DEAR MR. SPIELBERG:

Haven't heard from you lately, and I'm guessing you need a fresh idea, a new film project. Take a tip from me. Two words: Orlando Hernandez.Trust me on this one, Stevie. Hernandez is a baseball pitcher for the Yankees, but that doesn't begin to describe him. Hernandez is . . . El Duque, and his story has it all. Political oppression, a villainous dictator, house arrest, secret police, escape on the open sea, sharks, a desert island, romance, heartbreak, rags and riches, big-time sports and possibly a happy ending.

Sometimes you'd swear the whole thing was put together by Disney Productions. I mean, he's even got that nickname. And he didn't end up with just any team - but the Yankees. And now he's in the World Series.

This is a story made in baseball heaven, or Iowa, and the best part of it is you don't have to make up a thing. Life wrote it for you.

Hernandez is a blockbuster waiting to happen. A year ago, he was at a TV station in Cuba watching his half-brother Livan pitch in the World Series. Ten months ago, he was living in a shack in Havana. Last December, he was floating on a raft. Now he's pitching in the World Series.

Hernandez has landed in New York, a combination of Crocodile Dundee, Roy Hobbs and Shoeless Joe. He might be 28 (as he says) or 32 (as others say), who knows. He hadn't played baseball for two years and some baseball experts doubted he could make it big in the Big Leagues. There was his age, there was his layoff and there was his funky-chicken pitching delivery in which he brings his knee to his chin and throws from various arm angles.

But they were wrong. He can pitch, all right. He tied the American League playoff series by throwing a shutout, and he got the win in Game 2 of the World Series.

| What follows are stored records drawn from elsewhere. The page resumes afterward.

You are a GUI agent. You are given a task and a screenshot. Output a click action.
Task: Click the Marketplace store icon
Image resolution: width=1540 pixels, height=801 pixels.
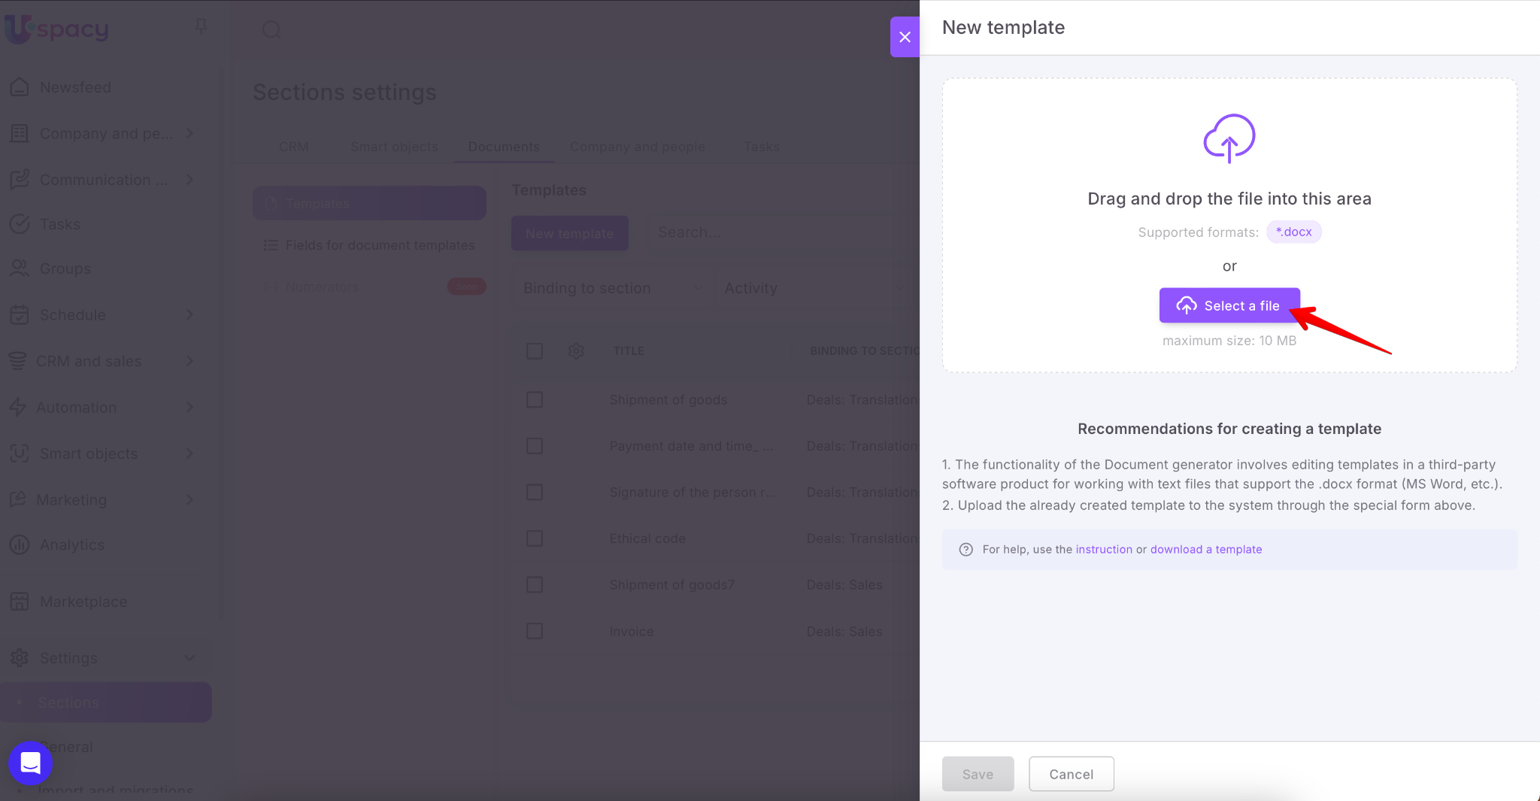tap(20, 602)
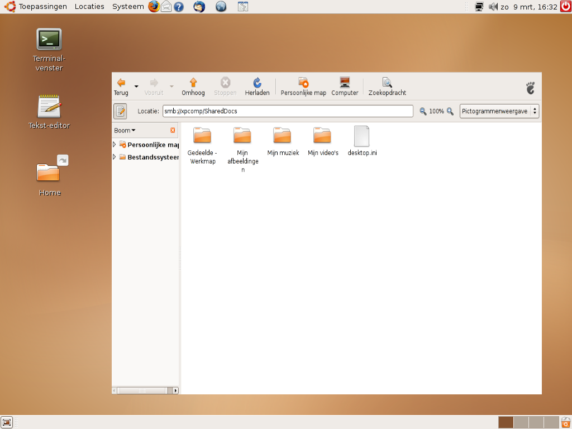Launch Firefox from the top panel

(154, 7)
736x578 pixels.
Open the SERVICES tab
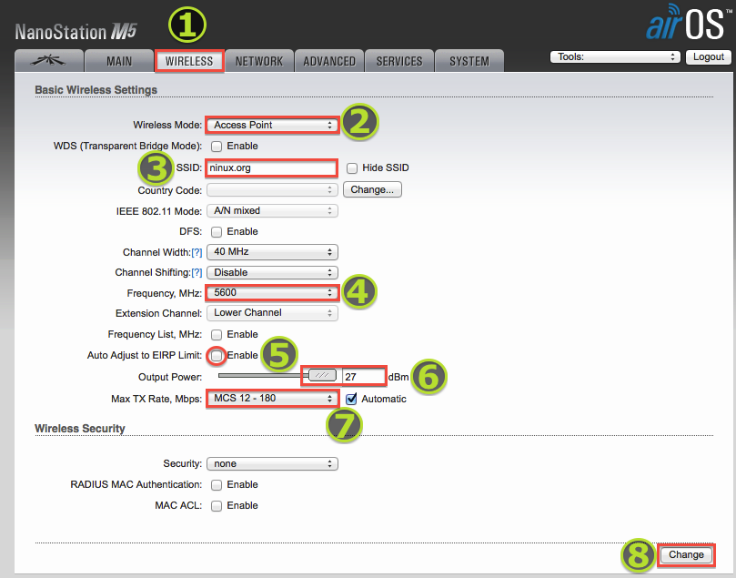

El Duque is living a dream. He's living in a hotel in New York and takes the subway to Yankee Stadium. He wanders the streets staring at the sights while people passing in cars shout "El Duque!"

Yes, he says, he is a lucky man. Sometimes he can't believe what is happening. He wept after playing his first Major League game. The first time he was in a big league clubhouse, he simply stood there and stared at the stacks of gloves and shoes and uniforms and food piled high for the post-game spread. Welcome to America.

After they won the ALCS to qualify for the World Series, the Yankees found El Duque alone in the clubhouse bathroom. "I needed to have a moment alone," he explained. "I needed to think about what was happening. My mind was racing back with thoughts of the past year. Although at times I've felt this is a dream, I am certain now it is real."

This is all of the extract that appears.